Terlebih, aparat tengah memburu penggambar mural tersebut.

Budayawan Sujiwo Tejo tak menampik bila dalih penghapusan tersebut adalah persoalan lingkungan dan aturan.

Namun, Sujiwo Tejo menilai bahwa penghapusan mural tersebut semestinya juga tidak pilih-pilih.

Dalam hal ini, kritikan dan pujian terhadap pemerintah harus diperlakukan sama.

"Penertiban itu yang penting tidak terkesan tebang pilih," ujar Sujiwo Tejo dikutip TribunWow.com dari Apa Kabar Indonesia Pagi, Kamis (19/8/2021).

Hal itu disampaikan Sujiwo Tejo kepada Staf Khusus Sekretariat Kabinet, Faldo Maldini.

Tejo menegaskan pemerintah tak perlu gusar akan adanya mural-mural tersebut.

Pihaknya menilai, kritik masyakarakat tersebut tetap harus diterima pemerintah.

Namun, Sujiwo Tejo juga akan menentang keras bila konteks kritikan tersebut adalah bagian dari upaya penggulingan pemerintahan Jokowi.

"Saya sampaikan ke Bung Faldo, sekeras apapun aku mengkritik Pak Jokowi, tolong dicatat, Sujiwo Tejo akan berdiri di baris depan jika ada usaha untuk menggulingkan Pak Jokowi," kata Sujiwo Tejo.
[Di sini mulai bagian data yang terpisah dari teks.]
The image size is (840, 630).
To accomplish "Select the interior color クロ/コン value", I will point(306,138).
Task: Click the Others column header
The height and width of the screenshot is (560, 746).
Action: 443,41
"Dia harus selesai sampai 2024. Kalau enggak, tambah kacau. Tapi kritik harus tetap ada. Supaya Pak Jokowi tambah baik," tegasnya.

Lebih lanjut, budayawan sekaligus seniman wayang itu lantas juga memberi pandangan terkait pentingnya mural.
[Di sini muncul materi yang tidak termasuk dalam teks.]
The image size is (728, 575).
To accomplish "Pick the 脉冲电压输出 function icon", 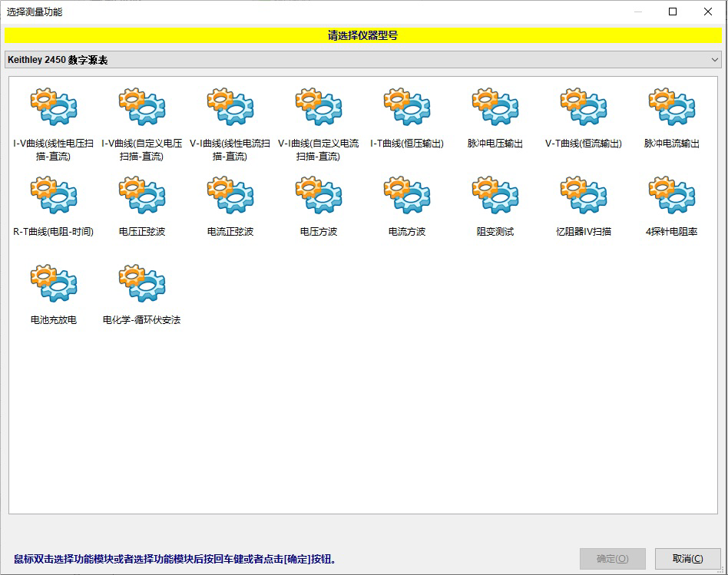I will [x=495, y=107].
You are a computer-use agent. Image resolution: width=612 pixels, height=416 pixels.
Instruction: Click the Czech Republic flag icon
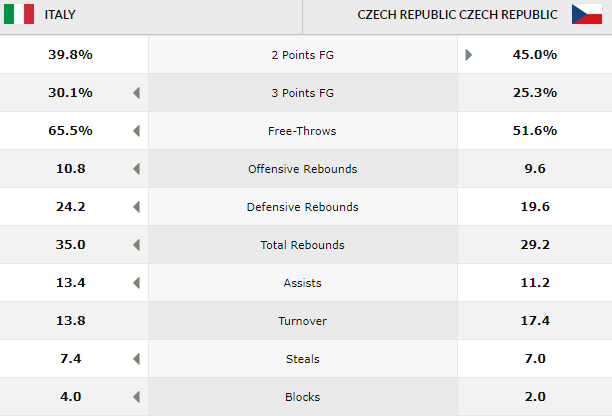point(586,15)
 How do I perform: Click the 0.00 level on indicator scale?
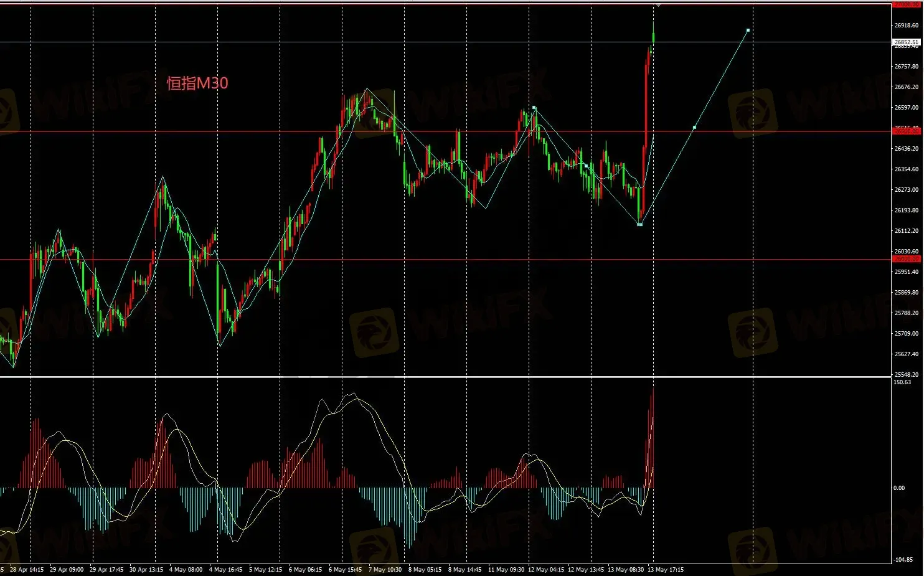click(900, 488)
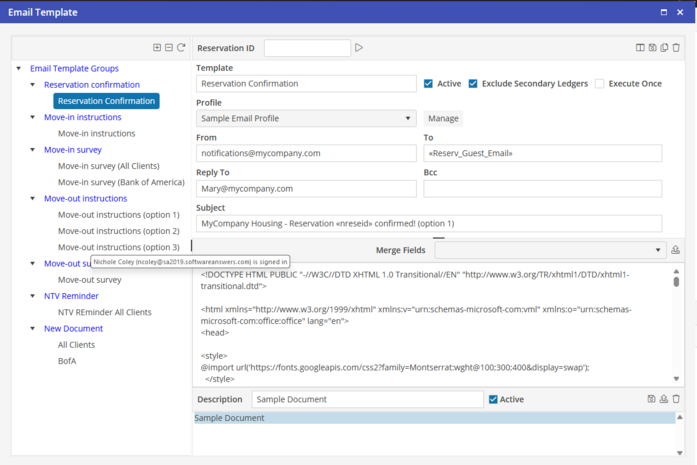697x465 pixels.
Task: Delete template using top toolbar trash icon
Action: (676, 48)
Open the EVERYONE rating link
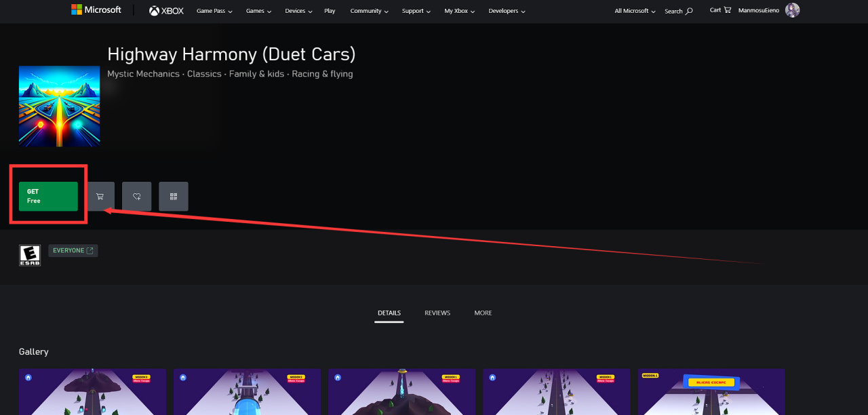This screenshot has height=415, width=868. pyautogui.click(x=73, y=251)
Selain bisa menyuarakan kritik, mural juga bisa membuat ruang imajinasi masyarakat tidak monoton sempit.

Terlebih, akan lebih baik bila muatan mural-mural tersebut dibalut dengan kearifan atau budaya lokal Indonesia.
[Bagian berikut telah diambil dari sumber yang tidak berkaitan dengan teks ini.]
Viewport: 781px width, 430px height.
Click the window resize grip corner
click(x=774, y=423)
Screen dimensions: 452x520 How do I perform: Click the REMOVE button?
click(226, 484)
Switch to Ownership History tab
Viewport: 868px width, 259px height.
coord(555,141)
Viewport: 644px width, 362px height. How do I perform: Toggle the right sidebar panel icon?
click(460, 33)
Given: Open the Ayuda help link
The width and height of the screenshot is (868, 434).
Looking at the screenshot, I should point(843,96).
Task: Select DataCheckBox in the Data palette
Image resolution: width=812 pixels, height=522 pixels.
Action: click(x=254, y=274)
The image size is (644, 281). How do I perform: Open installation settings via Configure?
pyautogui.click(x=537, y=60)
"Bagaimana kalau mural itu sekalian untuk membangkitkan kenangan-kenangan yang sudah ada. Misalnya, kenapa nggak gambar wayang. Pak Jokowi digambar pakai Gatot Kaca," ucap Sujiwo Tejo.

"Jadi tidak langsung pinjam istilah dari Swiss atau apa, 404: Not Found itu kan dari barat," tegasnya.

Simak videonya mulai menit ke 5.00:

Pandangan Faldo Maldini

Seniman pembuat mural Jokowi 404: Not Found yang ada di Jalan Pembangunan 1, Batuceper, Tangerang, Banten tengah diburu polisi.

Menurut pihak kepolisian, mural tersebut telah melecehkan Presiden Joko Widodo (Jokowi) sebagai lambang negara yang harus dihormati.

Padahal, hal tersebut tak tercantum dalam Undang-Undang Dasar 1945.

Diketahui, mural bergambar wajah Jokowi dengan mata ditutupi tulisan '404:Not Found' tersebut kini telah dihapus.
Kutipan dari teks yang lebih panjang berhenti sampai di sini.